WORK INSTRUCTION: Once the line with "4300 Radierungen (704, 2309)" is found in the entries below, print it and each following line exactly, stopping after the line with "Formulário de contacto (229, 2225)"; print nothing else.

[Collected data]
______________________________
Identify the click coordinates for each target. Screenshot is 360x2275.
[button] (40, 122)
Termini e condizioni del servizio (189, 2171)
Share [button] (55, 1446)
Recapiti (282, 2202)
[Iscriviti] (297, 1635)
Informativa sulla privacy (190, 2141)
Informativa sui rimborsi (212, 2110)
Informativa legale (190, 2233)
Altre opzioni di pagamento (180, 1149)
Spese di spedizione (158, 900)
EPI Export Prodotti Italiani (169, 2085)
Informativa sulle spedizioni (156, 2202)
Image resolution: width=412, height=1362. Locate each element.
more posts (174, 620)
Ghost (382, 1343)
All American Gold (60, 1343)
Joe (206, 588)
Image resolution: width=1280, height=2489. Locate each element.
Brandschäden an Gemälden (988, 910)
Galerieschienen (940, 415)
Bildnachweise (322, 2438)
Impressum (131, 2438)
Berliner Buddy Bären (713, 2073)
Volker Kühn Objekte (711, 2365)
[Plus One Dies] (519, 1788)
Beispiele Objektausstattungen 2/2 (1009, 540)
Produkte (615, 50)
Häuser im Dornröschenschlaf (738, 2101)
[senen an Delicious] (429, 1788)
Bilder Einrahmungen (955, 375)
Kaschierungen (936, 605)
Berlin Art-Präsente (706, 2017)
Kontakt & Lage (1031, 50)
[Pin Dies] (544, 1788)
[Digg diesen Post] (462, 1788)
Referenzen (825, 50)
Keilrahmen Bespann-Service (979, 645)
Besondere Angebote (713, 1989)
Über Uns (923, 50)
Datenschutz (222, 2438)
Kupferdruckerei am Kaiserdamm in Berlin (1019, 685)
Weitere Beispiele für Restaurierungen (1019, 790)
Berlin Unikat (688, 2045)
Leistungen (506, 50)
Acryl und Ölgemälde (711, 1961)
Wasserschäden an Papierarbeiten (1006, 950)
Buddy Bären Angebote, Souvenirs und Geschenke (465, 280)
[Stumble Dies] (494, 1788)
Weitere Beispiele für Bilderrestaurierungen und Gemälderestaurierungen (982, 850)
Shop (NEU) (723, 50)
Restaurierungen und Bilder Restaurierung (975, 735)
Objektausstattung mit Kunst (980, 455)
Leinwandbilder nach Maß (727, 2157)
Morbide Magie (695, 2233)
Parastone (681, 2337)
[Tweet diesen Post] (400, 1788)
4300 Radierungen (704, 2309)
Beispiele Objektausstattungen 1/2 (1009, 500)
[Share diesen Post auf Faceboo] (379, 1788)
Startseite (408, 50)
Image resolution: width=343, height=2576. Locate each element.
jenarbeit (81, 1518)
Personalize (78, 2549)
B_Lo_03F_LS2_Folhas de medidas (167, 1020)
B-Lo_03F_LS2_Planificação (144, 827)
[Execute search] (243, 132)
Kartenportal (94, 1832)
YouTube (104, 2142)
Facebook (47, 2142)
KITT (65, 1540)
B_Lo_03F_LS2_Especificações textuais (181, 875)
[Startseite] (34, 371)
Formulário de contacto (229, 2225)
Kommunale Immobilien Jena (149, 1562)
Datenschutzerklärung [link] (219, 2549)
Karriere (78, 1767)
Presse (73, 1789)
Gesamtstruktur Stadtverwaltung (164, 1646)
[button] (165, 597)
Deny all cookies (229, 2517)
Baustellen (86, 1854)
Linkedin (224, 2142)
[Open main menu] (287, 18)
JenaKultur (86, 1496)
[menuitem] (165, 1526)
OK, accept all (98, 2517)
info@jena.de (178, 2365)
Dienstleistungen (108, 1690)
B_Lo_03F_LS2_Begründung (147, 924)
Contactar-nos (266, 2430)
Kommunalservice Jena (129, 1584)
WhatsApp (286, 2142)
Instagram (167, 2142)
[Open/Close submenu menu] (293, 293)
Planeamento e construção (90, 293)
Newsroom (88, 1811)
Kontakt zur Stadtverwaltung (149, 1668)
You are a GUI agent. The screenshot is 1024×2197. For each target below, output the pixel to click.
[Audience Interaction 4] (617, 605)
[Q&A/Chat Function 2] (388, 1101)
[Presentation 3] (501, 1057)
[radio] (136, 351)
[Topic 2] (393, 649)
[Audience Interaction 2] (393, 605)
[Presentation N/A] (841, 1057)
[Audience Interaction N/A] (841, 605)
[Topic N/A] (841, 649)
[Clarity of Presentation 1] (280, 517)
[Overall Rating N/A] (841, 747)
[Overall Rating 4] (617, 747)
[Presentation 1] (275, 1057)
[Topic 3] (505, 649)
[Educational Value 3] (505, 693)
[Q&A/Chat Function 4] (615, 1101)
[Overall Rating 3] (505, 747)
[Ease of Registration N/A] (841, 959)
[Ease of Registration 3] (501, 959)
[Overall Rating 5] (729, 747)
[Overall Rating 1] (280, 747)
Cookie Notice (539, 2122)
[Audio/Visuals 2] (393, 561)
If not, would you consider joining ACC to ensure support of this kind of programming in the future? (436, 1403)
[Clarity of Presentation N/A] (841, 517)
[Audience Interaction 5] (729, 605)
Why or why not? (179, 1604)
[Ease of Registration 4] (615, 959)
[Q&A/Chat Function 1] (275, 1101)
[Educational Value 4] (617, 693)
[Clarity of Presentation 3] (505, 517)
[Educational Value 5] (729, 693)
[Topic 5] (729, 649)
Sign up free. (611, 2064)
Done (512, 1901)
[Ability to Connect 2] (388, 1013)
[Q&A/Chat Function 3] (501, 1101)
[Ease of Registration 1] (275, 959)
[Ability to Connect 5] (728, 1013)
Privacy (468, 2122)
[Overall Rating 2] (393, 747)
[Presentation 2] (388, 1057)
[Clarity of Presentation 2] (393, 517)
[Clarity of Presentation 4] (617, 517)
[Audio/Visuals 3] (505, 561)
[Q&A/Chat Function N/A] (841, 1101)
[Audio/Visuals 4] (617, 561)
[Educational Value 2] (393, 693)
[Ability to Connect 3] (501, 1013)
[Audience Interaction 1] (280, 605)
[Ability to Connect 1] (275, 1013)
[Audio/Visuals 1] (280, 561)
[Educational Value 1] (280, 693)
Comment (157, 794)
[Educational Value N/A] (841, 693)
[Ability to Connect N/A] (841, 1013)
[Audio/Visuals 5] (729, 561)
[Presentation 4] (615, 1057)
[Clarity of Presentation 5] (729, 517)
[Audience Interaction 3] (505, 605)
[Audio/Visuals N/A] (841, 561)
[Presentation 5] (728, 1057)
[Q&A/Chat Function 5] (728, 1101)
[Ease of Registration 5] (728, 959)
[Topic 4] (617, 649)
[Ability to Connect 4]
______________________________
OUTPUT BELOW:
4300 Radierungen (704, 2309)
Beispiele Objektausstattungen 1/2 (1009, 500)
[Share diesen Post auf Faceboo] (379, 1788)
Startseite (408, 50)
Image resolution: width=343, height=2576. Locate each element.
jenarbeit (81, 1518)
Personalize (78, 2549)
B_Lo_03F_LS2_Folhas de medidas (167, 1020)
B-Lo_03F_LS2_Planificação (144, 827)
[Execute search] (243, 132)
Kartenportal (94, 1832)
YouTube (104, 2142)
Facebook (47, 2142)
KITT (65, 1540)
B_Lo_03F_LS2_Especificações textuais (181, 875)
[Startseite] (34, 371)
Formulário de contacto (229, 2225)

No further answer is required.